Le vent des cimes est une variation autour de l’histoire d’Henri Guillaumet, de son crash survenu lors de sa 92ième traversée des Andes à bord d’un Potez 25 et de son incroyable sauvetage. Il ne dut sa survie qu’à son courage et à celui d’un certain Antoine de Saint-Exupéry parti à sa recherche. Les auteurs se sont inspirés de son histoire pour tisser un épatant roman graphique.
A la veille de son mariage avec la délicieuse Rachel Wiezman, le moteur de Jack Rouault capote lors d’une tempête de neige alors qu’il survolait les Andes pour la 92ième fois… Pionnier de l’aéropostale, son ami et collègue (un certain Antoine) croit en sa survie et épaule sa fiancée, au risque de se faire licencier pour faute grave. Commence alors ce qui apparait être l’opération de la dernière chance pour retrouver le pilote, errant seul dans une montagne enneigée et battue par les vents.
On le voit, les analogies avec l(a) (més)aventure de Guillaumet sont nombreuses, à commencer par les circonstances et le lieu du crash, aux environs de la Laguna Diamante. A partir d’une base historique, Christian Perrissin a échafaudé un drame romantique de toute beauté. Lorsqu’il s’écrase à la veille de son mariage, Jack Rouault n’est mu que par la volonté farouche de survivre pour tenir sa promesse faite à Rachel de l’emmener en voyage de noces à Paris (Là où Guillaumet en était réduit à ce qu’on retrouve son corps pour que sa femme puisse toucher la prime d’assurance et être à l’abri du besoin).
La structure audacieuse du récit, alternant flash-backs et narration parallèle rondement menée, s’avère particulièrement fluide et efficace, tant dans la tension que dans le rythme qu’elle impulse au récit. Les flash-back permettent de préciser la relation qui unit Jacques et Rachel, précisant les circonstances de leurs rencontres et leur projet de mariage à travers des souvenirs en commun qu’ils partagent et auxquels ils accrochent leurs fol espoirs de se revoir. Le lecteur découvre la lutte pour la survie que livre Jack dans une montagne hostile balayée par une tempête de neige et les vents glacés alors que Rachel se sent totalement démunie face aux événements, d’autant plus dramatiques qu’elle porte leur enfant… Mais la belle est doté d’un courage et d’une volonté à toute épreuve. Plutôt que de subir les affres de l’attente, elle va prendre son destin en main, quelles qu’en soit les conséquences… Le récit est rondement mené avec une chute qui prend le lecteur à contrepied, offrant un final aussi poignant qu’inattendu… Difficile d’en dire plus sans gâcher ce réel plaisir de lecture…

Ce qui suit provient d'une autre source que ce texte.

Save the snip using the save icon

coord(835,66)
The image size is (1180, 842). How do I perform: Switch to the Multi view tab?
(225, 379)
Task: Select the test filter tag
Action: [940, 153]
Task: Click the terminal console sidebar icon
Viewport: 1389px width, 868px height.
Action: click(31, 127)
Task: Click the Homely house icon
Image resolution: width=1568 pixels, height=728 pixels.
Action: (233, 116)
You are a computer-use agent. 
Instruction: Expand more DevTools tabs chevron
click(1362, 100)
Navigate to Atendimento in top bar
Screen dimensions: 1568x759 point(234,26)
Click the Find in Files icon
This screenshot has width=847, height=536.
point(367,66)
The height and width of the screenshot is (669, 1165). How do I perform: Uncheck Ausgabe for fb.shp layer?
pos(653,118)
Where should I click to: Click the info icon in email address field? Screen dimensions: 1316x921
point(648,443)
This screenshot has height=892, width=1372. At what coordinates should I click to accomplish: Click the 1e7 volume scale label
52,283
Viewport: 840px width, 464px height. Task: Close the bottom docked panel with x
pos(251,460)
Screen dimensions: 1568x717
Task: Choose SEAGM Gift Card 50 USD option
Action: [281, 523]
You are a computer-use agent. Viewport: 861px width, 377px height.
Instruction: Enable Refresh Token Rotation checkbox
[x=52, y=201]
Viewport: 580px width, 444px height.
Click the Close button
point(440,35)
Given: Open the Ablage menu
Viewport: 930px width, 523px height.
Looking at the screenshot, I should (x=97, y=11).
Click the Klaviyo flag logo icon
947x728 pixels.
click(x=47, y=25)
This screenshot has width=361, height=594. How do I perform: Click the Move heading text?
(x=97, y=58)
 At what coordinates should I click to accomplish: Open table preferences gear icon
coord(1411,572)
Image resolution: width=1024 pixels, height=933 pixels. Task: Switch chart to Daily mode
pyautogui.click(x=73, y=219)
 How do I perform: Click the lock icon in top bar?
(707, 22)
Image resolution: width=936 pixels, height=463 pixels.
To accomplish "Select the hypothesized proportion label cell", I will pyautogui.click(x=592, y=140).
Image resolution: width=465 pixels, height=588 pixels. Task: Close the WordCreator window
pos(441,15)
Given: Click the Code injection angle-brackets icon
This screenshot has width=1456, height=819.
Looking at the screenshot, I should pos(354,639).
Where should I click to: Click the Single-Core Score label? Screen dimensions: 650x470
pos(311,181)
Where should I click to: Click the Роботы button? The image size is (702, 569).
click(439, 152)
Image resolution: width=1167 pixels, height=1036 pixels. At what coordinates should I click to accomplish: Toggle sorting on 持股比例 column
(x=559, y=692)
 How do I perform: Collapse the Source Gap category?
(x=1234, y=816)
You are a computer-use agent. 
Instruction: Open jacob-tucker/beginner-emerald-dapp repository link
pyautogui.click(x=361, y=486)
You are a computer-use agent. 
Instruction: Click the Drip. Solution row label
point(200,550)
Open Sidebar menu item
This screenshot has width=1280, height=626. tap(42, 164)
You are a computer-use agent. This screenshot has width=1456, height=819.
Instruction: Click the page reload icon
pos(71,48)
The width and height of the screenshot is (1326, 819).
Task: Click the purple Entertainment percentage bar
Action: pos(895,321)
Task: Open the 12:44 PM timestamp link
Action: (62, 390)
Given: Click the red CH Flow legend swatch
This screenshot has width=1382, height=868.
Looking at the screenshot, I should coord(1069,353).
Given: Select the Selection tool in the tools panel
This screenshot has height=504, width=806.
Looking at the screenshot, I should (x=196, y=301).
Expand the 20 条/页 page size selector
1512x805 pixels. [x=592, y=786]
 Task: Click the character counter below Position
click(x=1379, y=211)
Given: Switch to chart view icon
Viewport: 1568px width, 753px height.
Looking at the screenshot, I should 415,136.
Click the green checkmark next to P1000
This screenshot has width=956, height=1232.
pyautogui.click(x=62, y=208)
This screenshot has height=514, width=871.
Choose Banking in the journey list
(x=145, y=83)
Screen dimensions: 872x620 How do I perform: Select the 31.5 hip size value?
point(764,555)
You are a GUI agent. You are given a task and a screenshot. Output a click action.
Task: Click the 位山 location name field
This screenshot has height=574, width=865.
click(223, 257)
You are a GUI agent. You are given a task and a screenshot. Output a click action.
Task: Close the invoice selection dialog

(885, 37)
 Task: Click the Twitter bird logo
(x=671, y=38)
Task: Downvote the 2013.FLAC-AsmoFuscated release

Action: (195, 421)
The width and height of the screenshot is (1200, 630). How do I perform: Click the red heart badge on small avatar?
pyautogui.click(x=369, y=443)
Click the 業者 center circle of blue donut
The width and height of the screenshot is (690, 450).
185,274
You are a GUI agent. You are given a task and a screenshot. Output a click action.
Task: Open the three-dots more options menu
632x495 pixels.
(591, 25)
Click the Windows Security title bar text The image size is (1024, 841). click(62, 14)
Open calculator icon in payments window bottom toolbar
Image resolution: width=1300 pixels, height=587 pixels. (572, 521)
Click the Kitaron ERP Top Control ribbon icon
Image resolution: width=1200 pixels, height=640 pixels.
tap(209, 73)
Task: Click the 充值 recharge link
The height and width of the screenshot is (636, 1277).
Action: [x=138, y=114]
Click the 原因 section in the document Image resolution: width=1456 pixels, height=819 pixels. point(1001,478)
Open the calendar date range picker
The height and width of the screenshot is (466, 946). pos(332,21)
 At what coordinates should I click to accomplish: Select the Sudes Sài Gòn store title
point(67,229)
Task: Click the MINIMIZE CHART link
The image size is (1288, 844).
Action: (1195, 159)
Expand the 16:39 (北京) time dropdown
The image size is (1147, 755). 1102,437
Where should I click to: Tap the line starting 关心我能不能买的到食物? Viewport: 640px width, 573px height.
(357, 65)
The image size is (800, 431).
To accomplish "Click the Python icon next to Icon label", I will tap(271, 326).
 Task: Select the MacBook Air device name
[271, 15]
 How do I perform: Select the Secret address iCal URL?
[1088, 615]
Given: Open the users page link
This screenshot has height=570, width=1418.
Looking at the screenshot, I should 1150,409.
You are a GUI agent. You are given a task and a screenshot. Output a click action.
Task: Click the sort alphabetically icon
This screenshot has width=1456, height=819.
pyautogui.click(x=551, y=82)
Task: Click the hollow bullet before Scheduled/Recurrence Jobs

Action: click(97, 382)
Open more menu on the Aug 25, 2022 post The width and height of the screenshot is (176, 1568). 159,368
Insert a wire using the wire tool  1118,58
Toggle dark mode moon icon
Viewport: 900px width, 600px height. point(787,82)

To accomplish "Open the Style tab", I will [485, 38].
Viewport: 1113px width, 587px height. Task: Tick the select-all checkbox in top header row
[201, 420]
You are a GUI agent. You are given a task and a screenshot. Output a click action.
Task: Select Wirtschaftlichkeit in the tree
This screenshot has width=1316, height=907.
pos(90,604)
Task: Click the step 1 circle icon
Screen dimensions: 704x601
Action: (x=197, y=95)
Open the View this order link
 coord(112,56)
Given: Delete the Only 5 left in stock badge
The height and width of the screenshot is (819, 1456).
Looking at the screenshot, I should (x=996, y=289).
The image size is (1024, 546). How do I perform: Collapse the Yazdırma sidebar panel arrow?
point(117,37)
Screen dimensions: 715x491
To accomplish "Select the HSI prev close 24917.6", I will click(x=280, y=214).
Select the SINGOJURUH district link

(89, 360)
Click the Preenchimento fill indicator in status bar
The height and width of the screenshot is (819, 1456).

Le dessin de Éric Buche, à a fois épuré élégant, confère à ce récit captivant une note poétique. Il parvient, à la pointe de ses pinceaux, à faire naître l’émotion et à préciser finement les différentes atmosphères de l’histoire. De la froide solitude du pilote perdu au sommet d’une montagne et confronté à des choix cornéliens à la triste solitude de la fiancée éplorée rongée par l’insupportable attente, sans oublier les souvenirs inondés de joie et de soleil qui apparaissent tels des îlots de bonheur…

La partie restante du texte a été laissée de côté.